The Tánaiste has emphasised that encouraging retail investment is a key priority.
Budget 2026 included a reduction in the taxation rate that applies to Irish and equivalent offshore funds, and Irish and certain foreign life assurance products, from 41% to 38%, which applies to investments in ETFs that are taxed under these regimes.
However, the Tánaiste is very conscious that there is more to be done to support increased involvement in the capital markets. To that end a new approach to simplify and adapt the current taxation framework for retail investment while retaining necessary and important anti-avoidance protections in a proportionate manner will be published soon.

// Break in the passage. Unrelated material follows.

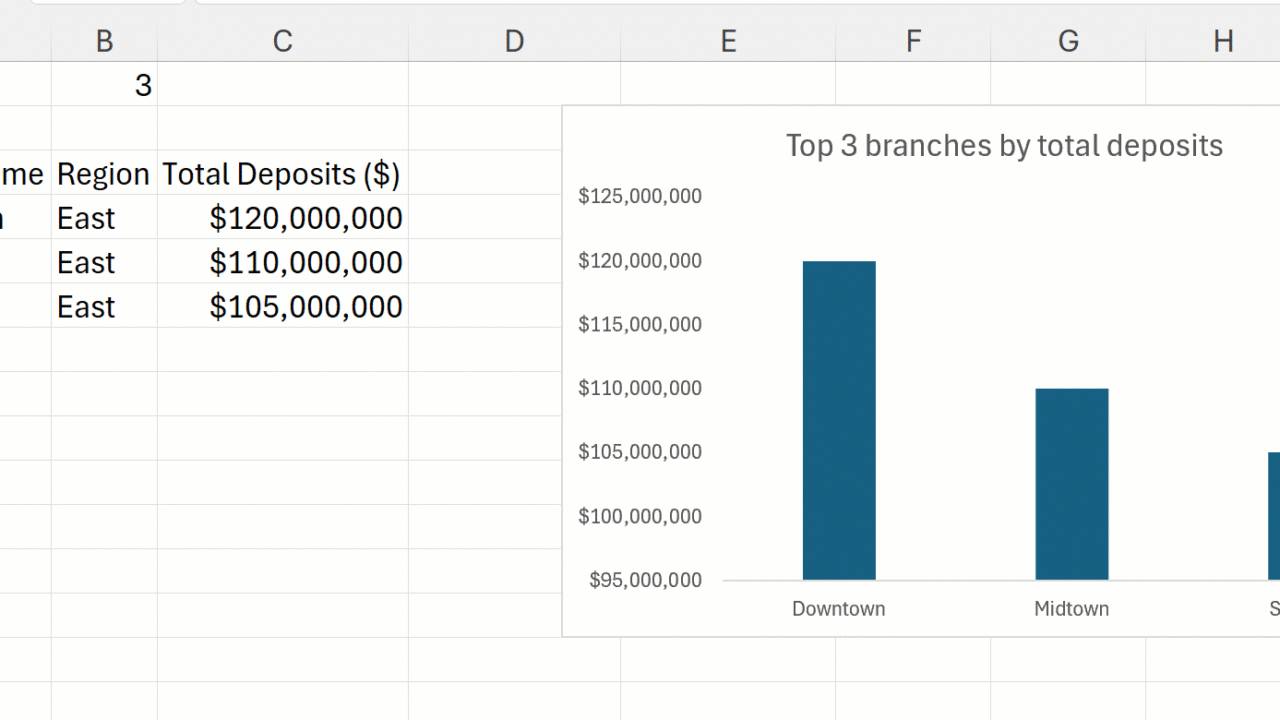Select the Total Deposits ($) header cell

coord(282,174)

A key aspect of the new approach will be the introduction of a Personal Investment Account, aligned with the European Commission’s recommendation to develop accessible, consumer-friendly savings and investment accounts across Member States. At the recent Savings and Investment Forum, the Tánaiste announced his intention to introduce the legislative framework for the Personal Investment Account in 2026.
(In addition, the work underway also includes consideration of the Funds Sector 2030 Review, including the issue of deemed disposal. )
The Tánaiste highlighted the Government’s view that the account should be simple, accessible, tax efficient, easy to administer, transparent on fees and portable across borders where possible.
The Government will take account of expert views as the model is designed to ensure that it best fits the Irish economy and the needs of Irish households. The Tánaiste hopes further progress can be made to address some of the existing obstacles to greater retail investment.
I wish to thank you on behalf of the Tánaiste for sharing your perspective on taxation of investments.